I'm glad this mount is out. I just found my sister's engine mount has failed, so she will probably purchase one. For those who have replaced the mount themselves, do you have any tips for the job that might not be obvious from reading the Bentley manual, say? Thanks.
I had to learn what a Reverse Torx size 12 is while laying under my car with everything else already off, make sure you have one on hand or that you can convince the local store to deliver.
Yeah - what Ken said ^ Been there, done that. Otherwise, it's pretty straightforward. That reverse torx (aka "star socket") bolt may be REALLY tight and/or corroded, also... But as long as you have a floor jack to put under the engine, and the right sockets and extensions, it's easy.
Bolt corrosion I also found that long bolt to have some corrosion on the smoth part of the shaft. If you find any corrosion optimally you should just change the bolt, but in a pinch you could just clean it up and lube it or seal it with an etch primer. etc and reuse like I did.
The bolt in question is a single use, torque-to-yield bolt. Use a new bolt for the install; tighten to 41 ft-lb and a torque angle of 90 degrees. Drive the front up on ramps, remove the hydraulic damper top nut, raise the engine enough to relieve pressure on the damper, remove the bracket from the block, remove the E12 bolt, and remove the pitch bolt from the body. A how-to for the early model [ame=http://www.lonestarminiclub.com/forums/showthread.php?t=526]Engine Suspension Replacement - Lone Star Mini Club Forums[/ame] some of the photos are similar to the later model procedure.
Units are in production... Finally. We expect to receive the first shipment at the end of next week. We'll hold on to them for a few days for final curing (which takes 5-6 days for what we spec'd), but should start shipping a week from Monday. With Dr. Mike's design, the engine damper kits we sell are no longer necessary - guess we'll kill that business! Oh well - no more oil puke to clean up and no more replacing a crappy mount with another crappy mount!
Anxiously awaiting for the new mount from you guys and RMW's new crank pulley. My engine rebuild should be about complete.

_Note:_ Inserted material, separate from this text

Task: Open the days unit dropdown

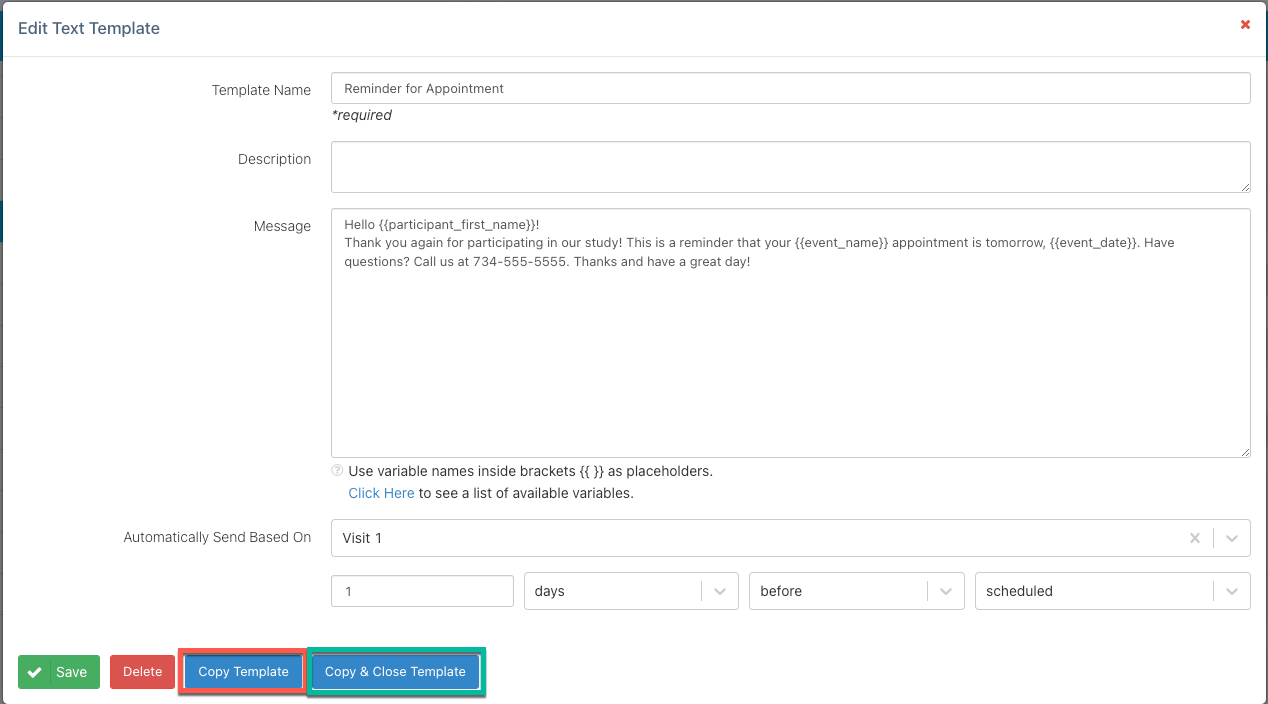Action: coord(719,591)
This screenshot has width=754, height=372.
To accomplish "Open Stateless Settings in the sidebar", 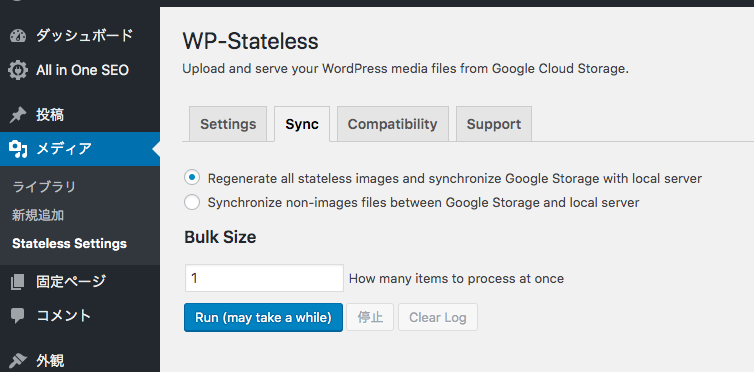I will point(70,244).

Gonna miss that one. I'll be in San Diego for a couple of weeks and although I'll be missing my MINI I won't miss the heat. July DEs here can be brutal :crazy:
I am pleased to report that I was able to snag one of these mounts at our recent DIY day here in Dallas, and it really looks like TSW has nailed the design. Now can anyone tell me how I can clean up the old nasty hydraulic gunk that my former mount excreted into my engine bay!